Aa a result of the collaboration, partners successfully accessed funding from national research funders in the UK to extend the work of the Linneaus collaboration and have also been successful in obtaining funding from the Framework 7 programme to carry out a large multi-centre randomised control trial to reduce polypharmacy.

Project Results:
Development of the network and how it has been implemented throughout the project

Prior to the inception of the Linneaus project, work on patient safety in primary care was mainly carried out by a few academic institutions in European countries where health administrations had recognised the importance of patient safety as an important component of quality in health care. In these countries (UK, Denmark, Netherlands and Spain), although there was an increased focus on patient safety, there was little activity in relation to primary care. The Linneaus project brought together for the first time, researchers and practitioners from Europe who recognised the importance of patient safety in the context of primary care.
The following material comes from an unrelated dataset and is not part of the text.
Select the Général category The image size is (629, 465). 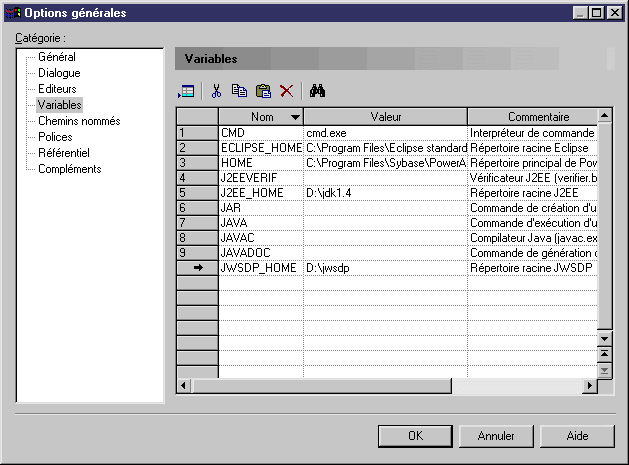[x=56, y=57]
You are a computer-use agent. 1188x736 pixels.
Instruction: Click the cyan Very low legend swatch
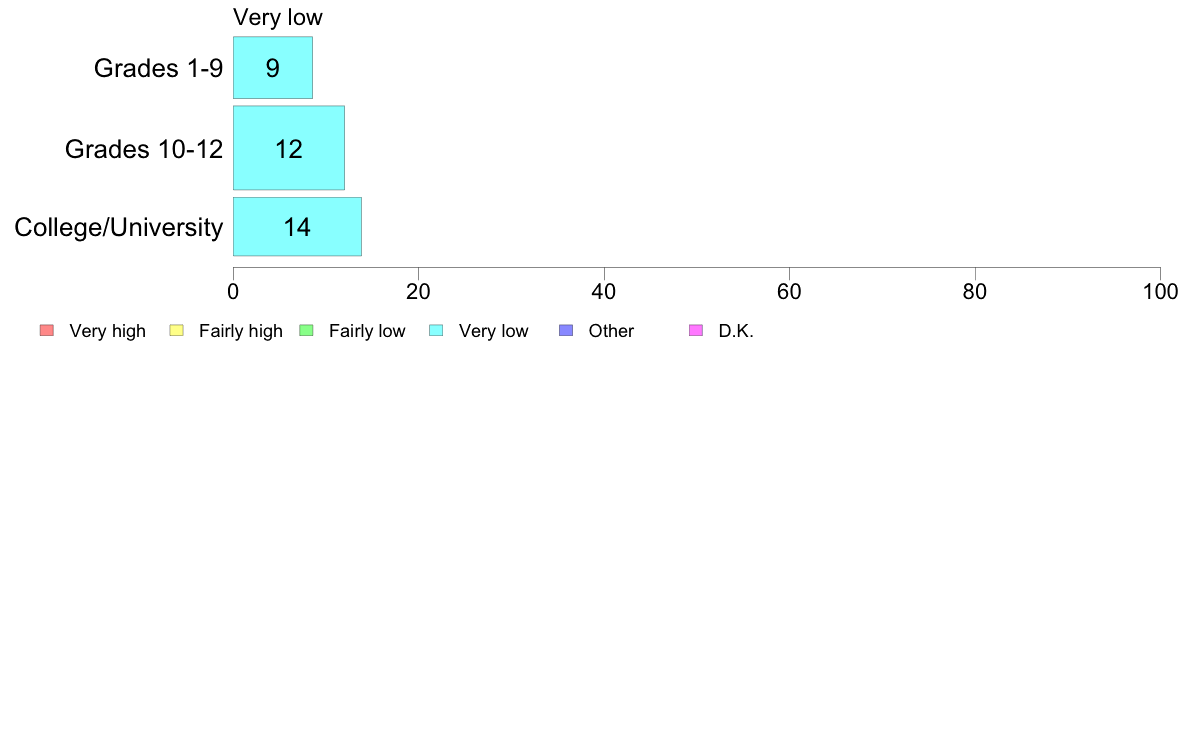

The task of the consortium was to establish a collaborative partnership, use the experience of researchers from countries where knowledge and activity on patient safety in primary care was more developed (chiefly the UK and Netherlands) and use the collaboration to disseminate that knowledge and experience to a wider audience. From the beginning we worked closely with the consortium members to establish a mechanism for exchange of information and knowledge, shared expertise through collaboration between the different work packages and gave support to members where the development of activity in patient safety in primary care was embryonic. We also pursued an agenda to disseminate knowledge on the importance of patient safety in primary care and to provide primary care practitioners with information on how to set up structures and activities which would help them to improve patient safety in their clinical practice.

The successful Manchester Conference held in October 2010 was the first attempt to bring together practitioners (as opposed to researchers) from across Europe and give practical advice and support in order to develop local strategies for improving patient safety. The Warsaw Conference held in September 2011 with a follow up workshop in Lodz 17th & 18th April 2012 extended this approach to practitioners from Central and Eastern Europe who were under-represented in Manchester. Our final conference held in Frankfurt in September 2012 brought together the outputs of the Linneaus network with participation from policy makers, clinicians and researchers and established us as the premier research network on patient safety in primary care in Europe.

We successfully incorporated partners from Spain, Greece and Scotland and developed important working relationships with independent rural practitioners who are an important constituency in many European countries.

In addition to these activities, consortium members have played an important role in highlighting the importance of patient safety in their own countries, through engagement with professional organisations, researchers and their national health services. In parallel with this we have also sought to bring patient safety in primary care to the forefront of the agenda on health services through speaking at international conferences, engagement with policy makers and national research organisations. Our website provides a useful resource for downloading material developed through the project and as a means of disseminating the products of the Manchester conference and the Frankfurt conference. Clinicians and researchers can now easily have access to and download materials on reporting, safety culture, patient involvement, laboratory standards, diagnostic and medication error. The information can help both individual practitioners and researchers who want to develop work on patient safety in primary care.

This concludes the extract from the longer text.